A large quantum computer system sale that closed in early 2025 made for a difficult comparison in the latest period, pushing first-quarter revenue down 81% to $2.9 million, D-Wave Quantum reported. D-Wave stock rose almost 5% in early trading.
Analysts had expected revenue of $4.2 million and a loss of 8 cents per share, according to MSN. D-Wave posted a net loss of $18.4 million, or 5 cents per share, compared with a net loss of $5.4 million, or 2 cents per share, in the first quarter of 2025, the company said.
At $33.4 million, quarterly bookings represented a dramatic jump from the $1.6 million recorded in the year-ago period; the metric captures customer orders that are expected to convert into recognized revenue over time. Two deals drove the bulk of that total: Florida Atlantic University agreed to buy an annealing quantum computer for $20 million, while an unnamed Fortune 100 company signed a two-year quantum computing as a service contract worth $10 million.
Remaining performance obligations, which reflect contracted revenue not yet recognized, totaled $42.4 million as of March 31, up from $6.4 million a year earlier, the company said. About 54% of that balance is expected to be recognized as revenue within the next 12 months.
"Our record-setting $10 million quantum computing as a service agreement with a Fortune 100 company reinforced growing demand for our annealing systems," CEO Alan Baratz said in a statement.
The quarter also marked the close of D-Wave's $550 million purchase of Quantum Circuits, according to MSN, a company whose work centers on superconducting gate-model systems designed to operate with error correction. The company said the deal is expected to accelerate its development of large-scale, error-corrected gate-model systems, with a roadmap targeting about 175 physical qubits by the end of 2028 and 1,000 physical qubits with 10 logical qubits by the end of 2030.

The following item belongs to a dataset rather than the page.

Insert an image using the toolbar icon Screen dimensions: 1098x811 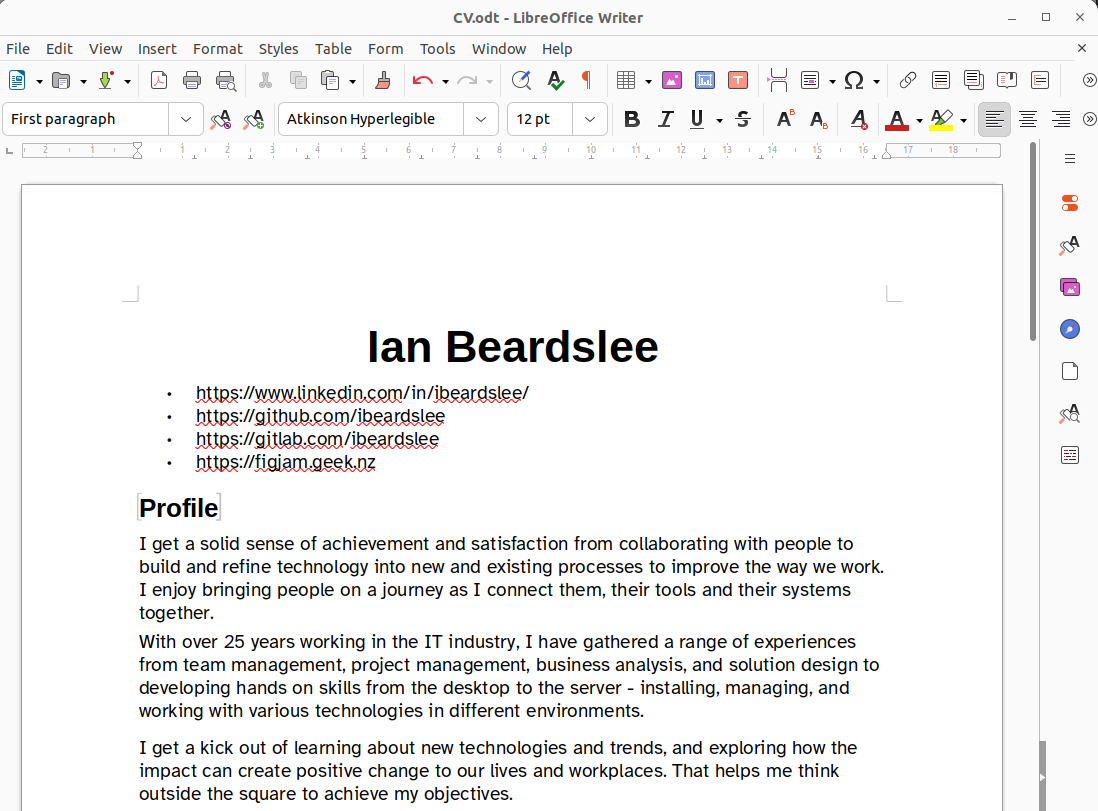[672, 80]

Operating expenses rose to $56.5 million in the quarter, up 125% from $25.2 million a year earlier. The company attributed the increase in part to $9.1 million in non-recurring costs tied to the Quantum Circuits acquisition, along with higher personnel, research and development, and marketing costs.
During the first quarter, D-Wave recognized revenue from more than 100 individual customers, with more than 50% being commercial enterprises, the company said. D-Wave plans to hold its first investor day on June 1 at the New York Stock Exchange.